Revisiting that collapse from a different perspective is fascinating. Here, Brianna remembers Frank as the comforting parent she turned to. They sometimes seem to be stating their connection rather than showing it, since so much depends on the deflection and lies surrounding the obituary. But we also see the prison Frank has built for himself, hunting ghosts and unable to be honest with his daughter. (Tobias Menzies lends depth to every loaded silence.)

Thanks to Joanie, Brianna manages to yank victory from the jaws of defeat, escape Laoghaire and board a boat for North Carolina (with a ladies’ maid, no less). But she went back centuries to find her blood family and experience Jamie’s world, and it seems at times (to her and to us) as if she were a tourist rather than a participant — the connection she is looking for is never quite there. This first foray into understanding Jamie certainly hasn’t made her feel any closer to him yet: It’s Frank she imagines at the crossroads, before she gathers her nerve to set sail.

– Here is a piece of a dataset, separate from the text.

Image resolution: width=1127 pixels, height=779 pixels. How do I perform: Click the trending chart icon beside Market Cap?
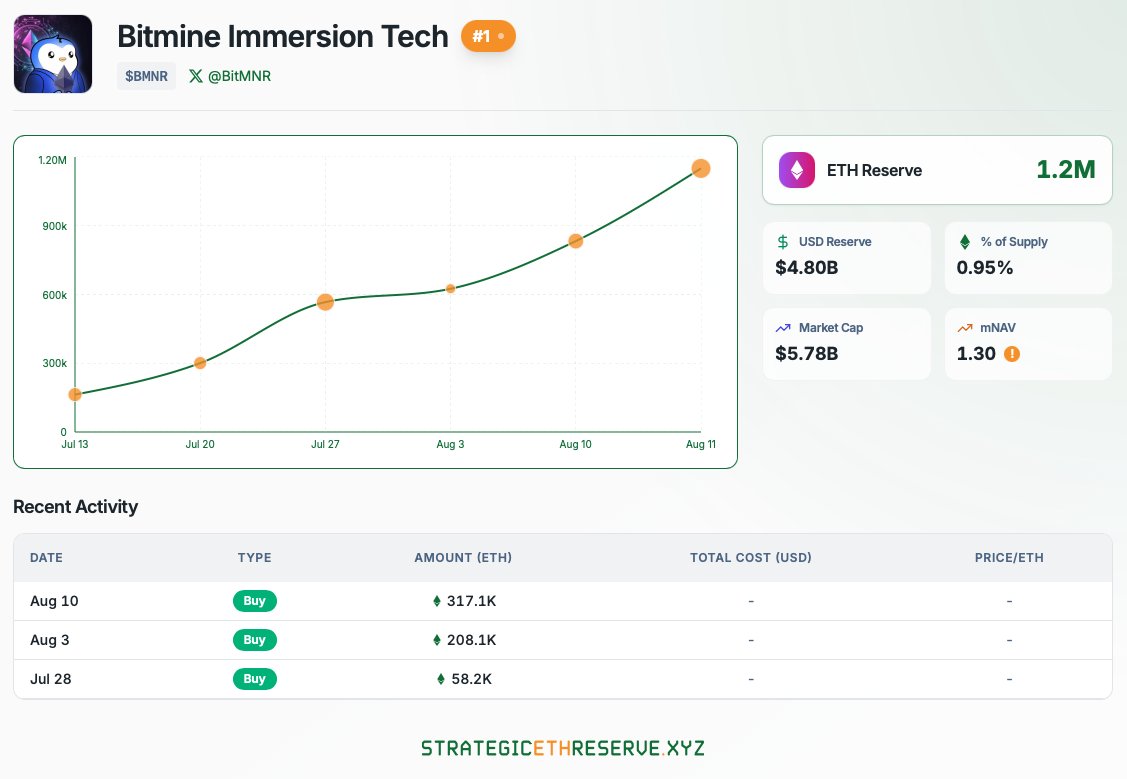tap(784, 328)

“Outlander” is best when it allows characters to have deep, nuanced relationships that don’t always sit easily in all directions. Brianna is forced to consider two absent fathers this episode, both of them hers. Jamie’s absence seems sort of mythical to her, especially given the quest she’s on now. Frank’s love for Brianna was a much more practical scone-sharing sort, but it held strong even when he was going down some ignoble paths. Her farewells to him, both at his graveside and at the port, reflect an abiding love. Jamie, to her, is still the stuff of fairy tales — and now, some very awkward family stories. Let’s see what happens when she compares her father of memory to her father of myth.

Other Gossip:

• The fact that Brianna saw Claire’s painstaking blue ensemble last season and still chose that rickrack Hobbit bodice (a genius bit of insufficient costuming) was the first red flag about how ill-prepared she was. By the time she’s eating a PB & J — the one snack she brought, it seems — you don’t know whether you’re more boggled that she brought peanut butter and Wonder Bread back in time, or that she only brought one.

• That said, the shot of that one lonely sandwich was a poignant reminder Brianna was alone in the world in the 20th century. Claire is a ghost this episode, but that doesn’t mean she’s not in it — she’s in this sandwich as much as she’s in the obituary Frank finds.

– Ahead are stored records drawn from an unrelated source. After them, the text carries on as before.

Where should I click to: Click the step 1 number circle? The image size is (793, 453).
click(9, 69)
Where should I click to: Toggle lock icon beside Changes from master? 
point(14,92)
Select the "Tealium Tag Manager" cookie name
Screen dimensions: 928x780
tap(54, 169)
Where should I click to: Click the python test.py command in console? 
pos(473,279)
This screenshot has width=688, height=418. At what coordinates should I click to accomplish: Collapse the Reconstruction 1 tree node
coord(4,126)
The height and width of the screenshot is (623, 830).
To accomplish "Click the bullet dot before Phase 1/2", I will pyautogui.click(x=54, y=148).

• The next step of Roger’s penance to get back into our hearts: Shaving that beard. (Saving a woman and her baby from Stephen Bonnet’s shipboard wrath is a close second.)

• The writers seemed worried we’d forget that Stephen Bonnet is bad news, so they made sure he pushed a little girl overboard. (Not that Ed Speelers is phoning it in: He gave that Ye Olde Two-Face coin-flip monologue everything he had.)